__WORK TO COMPLETE__: Could you return all of the entries word for word, minus any pictures?

(Saved entries)
------------

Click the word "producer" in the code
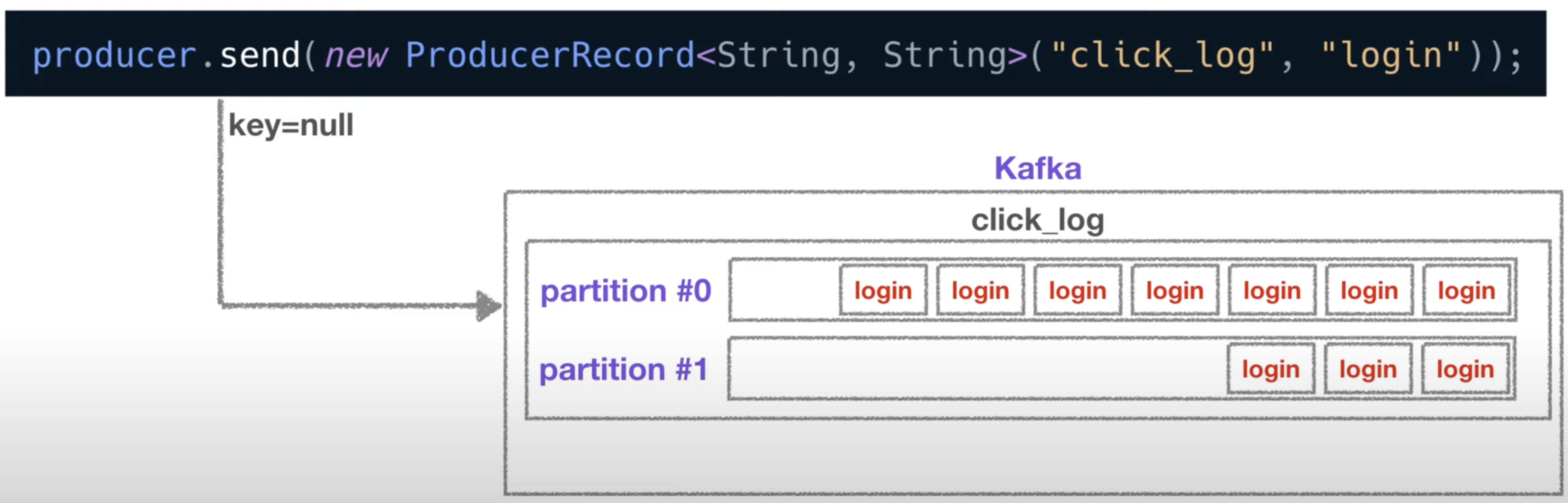 (115, 56)
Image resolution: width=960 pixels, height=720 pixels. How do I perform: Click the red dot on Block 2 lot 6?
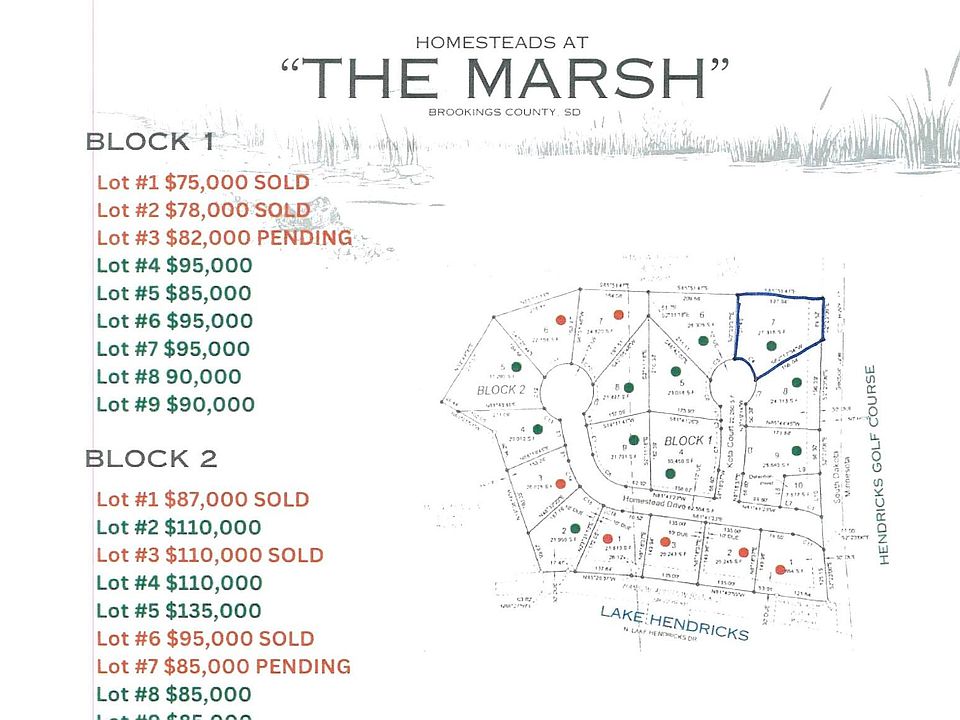point(561,320)
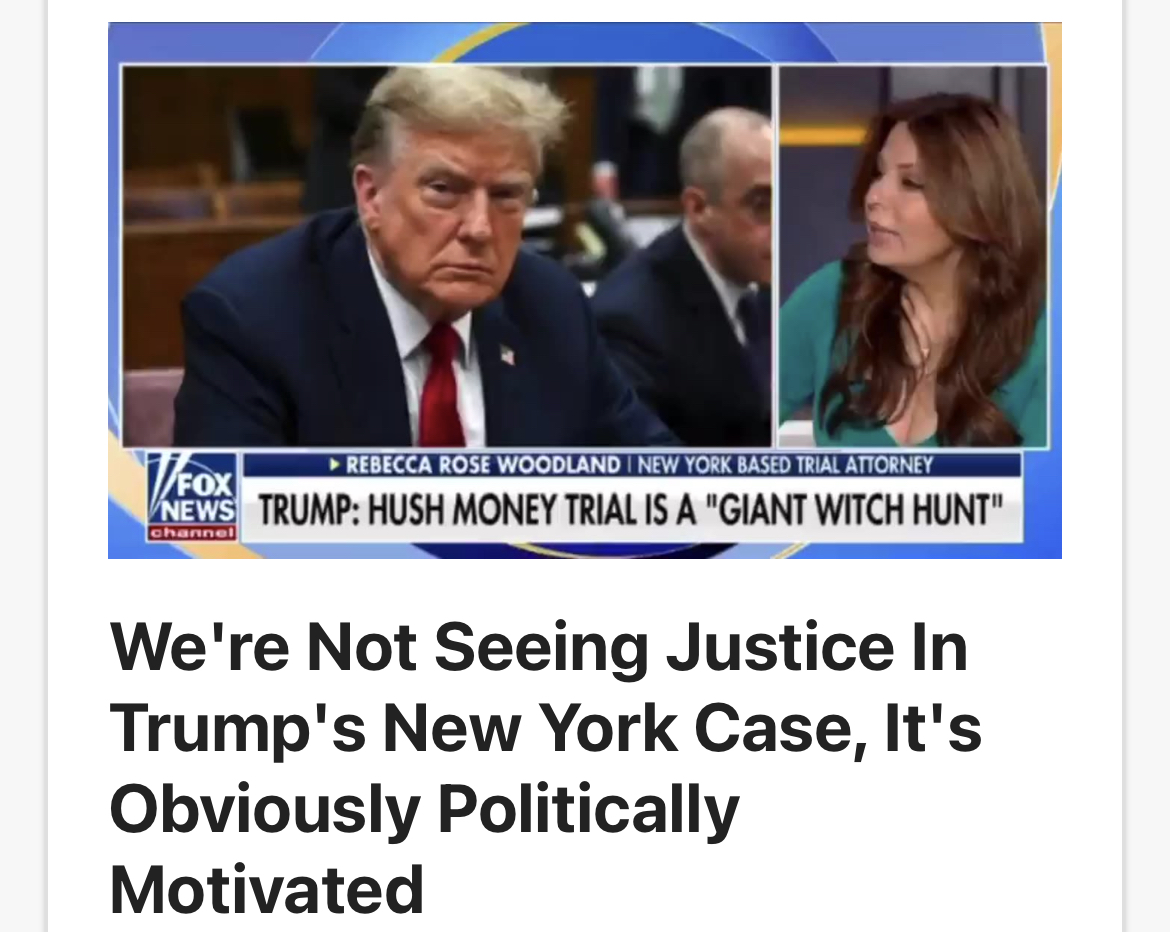Click the word 'Motivated' in the headline
The height and width of the screenshot is (932, 1170).
(267, 889)
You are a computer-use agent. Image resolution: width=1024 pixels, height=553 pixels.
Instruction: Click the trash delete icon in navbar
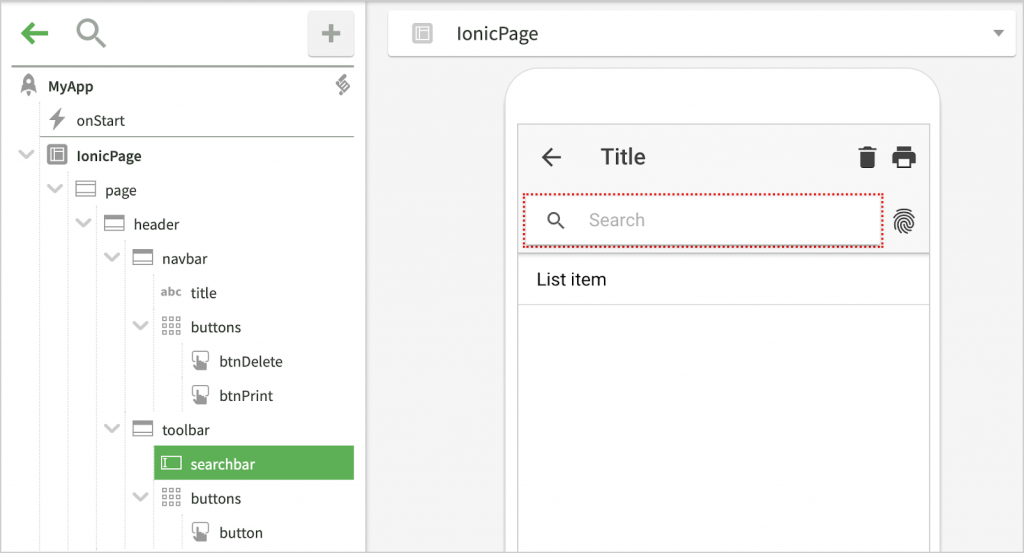point(867,157)
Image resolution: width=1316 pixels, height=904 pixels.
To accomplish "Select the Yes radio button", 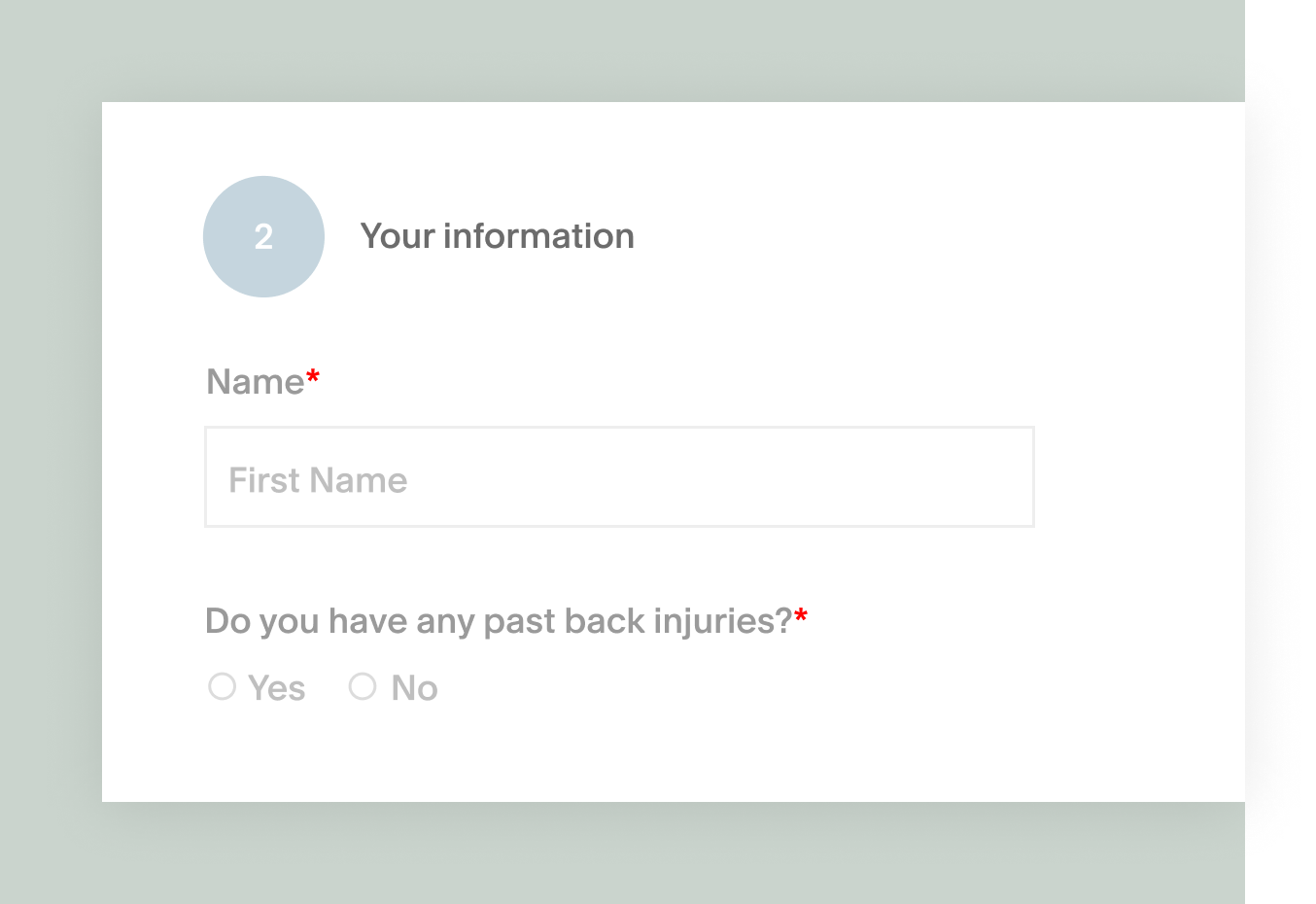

------------

__EXERCISE OUTPUT__:
Click the word "producer" in the code
 (115, 56)
Image resolution: width=960 pixels, height=720 pixels. How do I perform: Click the red dot on Block 2 lot 6?
point(561,320)
Click the word 'Motivated' in the headline
The height and width of the screenshot is (932, 1170).
(267, 889)
You are a computer-use agent. Image resolution: width=1024 pixels, height=553 pixels.
Instruction: Click the trash delete icon in navbar
point(867,157)
Image resolution: width=1316 pixels, height=904 pixels.
To accomplish "Select the Yes radio button", 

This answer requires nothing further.